By Carina Sorrentino
I would like to begin my response by saying that I am prepared to explain my rebuttal in the most objective manner possible.
First, let me start by introducing myself. I am currently the Treasurer for C.O.C.O.A. House, Head of Administration for The Idol, a Co-Social Chair for Sorum Council, a waitress at a local restaurant and a member of Sigma Delta Tau.
The letters I wear on my body every Wednesday (or any other day I see fit) do not overshadow any of the prior roles which I have adopted during my time at Union College.
Furthermore, perhaps sharing my story will give you some insight as to how Greek life, when appreciated for what it truly is, is one of the best things that has ever happened to me.
Did I want to rush? Like you Shannon, the answer is no, I did not.

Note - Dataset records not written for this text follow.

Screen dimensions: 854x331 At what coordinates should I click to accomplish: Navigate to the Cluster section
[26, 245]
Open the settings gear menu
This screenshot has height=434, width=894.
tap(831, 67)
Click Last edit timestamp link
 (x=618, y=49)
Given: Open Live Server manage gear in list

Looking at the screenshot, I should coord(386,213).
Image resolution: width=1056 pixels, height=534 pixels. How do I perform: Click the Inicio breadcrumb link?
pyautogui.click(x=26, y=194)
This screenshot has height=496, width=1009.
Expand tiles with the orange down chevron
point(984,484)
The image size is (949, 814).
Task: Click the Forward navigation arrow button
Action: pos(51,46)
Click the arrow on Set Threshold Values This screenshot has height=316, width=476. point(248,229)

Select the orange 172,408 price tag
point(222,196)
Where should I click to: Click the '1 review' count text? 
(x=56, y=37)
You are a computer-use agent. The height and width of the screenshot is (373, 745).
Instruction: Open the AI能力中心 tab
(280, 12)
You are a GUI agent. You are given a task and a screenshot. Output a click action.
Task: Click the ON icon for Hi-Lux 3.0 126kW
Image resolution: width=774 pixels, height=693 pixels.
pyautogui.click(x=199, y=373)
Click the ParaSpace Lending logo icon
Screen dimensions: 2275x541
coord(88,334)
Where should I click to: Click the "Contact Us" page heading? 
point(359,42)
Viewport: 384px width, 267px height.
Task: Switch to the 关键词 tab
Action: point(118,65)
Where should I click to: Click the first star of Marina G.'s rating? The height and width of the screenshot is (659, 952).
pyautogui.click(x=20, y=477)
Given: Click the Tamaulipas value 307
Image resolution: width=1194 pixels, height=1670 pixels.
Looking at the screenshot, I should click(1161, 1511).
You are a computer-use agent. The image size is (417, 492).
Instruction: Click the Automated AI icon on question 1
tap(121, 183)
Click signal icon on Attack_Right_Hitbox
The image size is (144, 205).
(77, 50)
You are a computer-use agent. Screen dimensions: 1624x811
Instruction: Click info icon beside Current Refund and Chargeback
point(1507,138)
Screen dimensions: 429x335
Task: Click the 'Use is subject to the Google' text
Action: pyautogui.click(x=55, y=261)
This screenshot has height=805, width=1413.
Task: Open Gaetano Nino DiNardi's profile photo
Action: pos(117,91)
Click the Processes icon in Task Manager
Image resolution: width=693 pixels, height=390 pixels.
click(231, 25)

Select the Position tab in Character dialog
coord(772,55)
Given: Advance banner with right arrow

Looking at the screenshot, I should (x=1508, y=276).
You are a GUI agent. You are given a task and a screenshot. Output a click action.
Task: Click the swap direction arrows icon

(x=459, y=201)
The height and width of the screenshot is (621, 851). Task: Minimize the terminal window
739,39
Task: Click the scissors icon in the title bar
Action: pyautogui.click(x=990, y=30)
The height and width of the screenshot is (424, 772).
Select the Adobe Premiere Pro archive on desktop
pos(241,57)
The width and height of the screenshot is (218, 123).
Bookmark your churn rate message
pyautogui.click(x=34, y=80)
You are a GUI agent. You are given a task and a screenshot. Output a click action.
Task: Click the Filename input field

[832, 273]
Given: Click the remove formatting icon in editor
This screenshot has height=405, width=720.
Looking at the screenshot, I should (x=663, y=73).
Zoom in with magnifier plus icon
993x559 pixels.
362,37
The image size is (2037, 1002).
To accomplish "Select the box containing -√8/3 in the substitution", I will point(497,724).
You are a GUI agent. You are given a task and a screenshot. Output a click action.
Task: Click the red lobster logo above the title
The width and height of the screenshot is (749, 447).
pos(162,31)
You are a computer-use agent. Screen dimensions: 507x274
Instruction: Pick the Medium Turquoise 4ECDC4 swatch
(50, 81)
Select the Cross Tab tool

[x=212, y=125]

I had no idea what Greek life was, and no desire to be a part of it, but fortunately I had friends looking out for me who urged me to give it a try, because they felt as a person I could truly benefit.
I went into rush under no pretenses, knowing not a single girl in any house.
And while the process of rush may be admittedly goofy (yes, we sing), it is a reflection of any real life situation in which first impressions count.
When you go to a job interview, go on a date or meet a person in any facet of life- the way in which you present yourself will always be relevant.
And I can say in all frankness that physical appearance is not a factor. I am the first to admit that I am not a 10 as far as looks go, and when I was given my bid to my Greek affiliation I was even chubbier, had a perm and little confidence.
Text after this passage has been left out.